"Ask an impertinent question, and you're on your way to a pertinent answer." —Jacob Bronowski, The Ascent of Man
As of October 2015, my goal for this blog is to ask 101 impertinent questions.

Saturday, January 15, 2011

Data vs. Imagination

Today The New York Times carried an article that discusses some novel approaches to education reform. In one school, students are offering suggestions to teachers on how to improve their teaching. In other schools, young teachers are working together to modify their teaching styles so that their schools function more effectively. The article suggests that, as in all things, progress is most effective when people talk to one another.

The article does point up that this new approach has generated conflict between teachers and administrators. Not surprising. Bureaucracies die hard, and people with power are loathe to give it up. It's too bad that school officials lack the imagination to realize that the willingness and freedom of teachers to change is probably the only way to true education reform. Imagine the reform that could occur with the kind of leadership that encouraged teachers to work together in individual and collaborative efforts to create more effective classroom experiences for students. Just as the school in which students are teaching teachers, perhaps teachers should be given the opportunity to teach administrators.

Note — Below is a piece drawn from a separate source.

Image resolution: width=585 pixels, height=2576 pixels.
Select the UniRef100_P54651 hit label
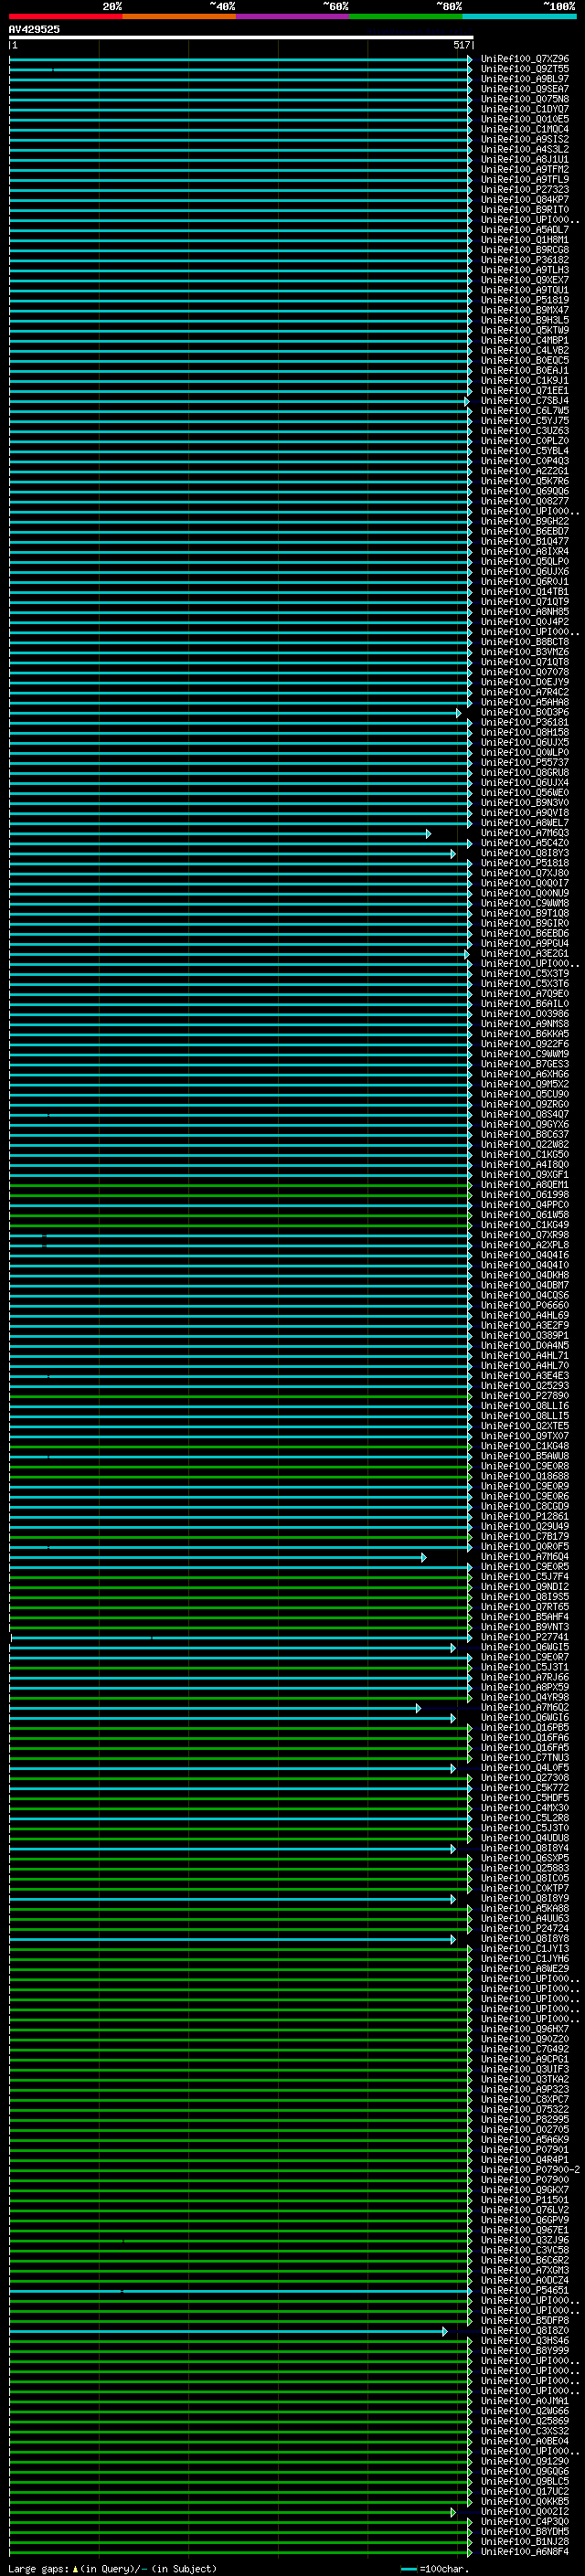tap(524, 2290)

In his Tucson speech, President Obama urged an expansion of our moral imagination. There's no better place to begin that expansion than in our schools. Education Secretary Arne Duncan should take note. Instead of his plan to amass data about student performance through Race to the Top, why doesn't Secretary Duncan expand the moral imagination of our public education system by funding programs that encourage administrators, teachers, and students to work together to solve the problems in their schools?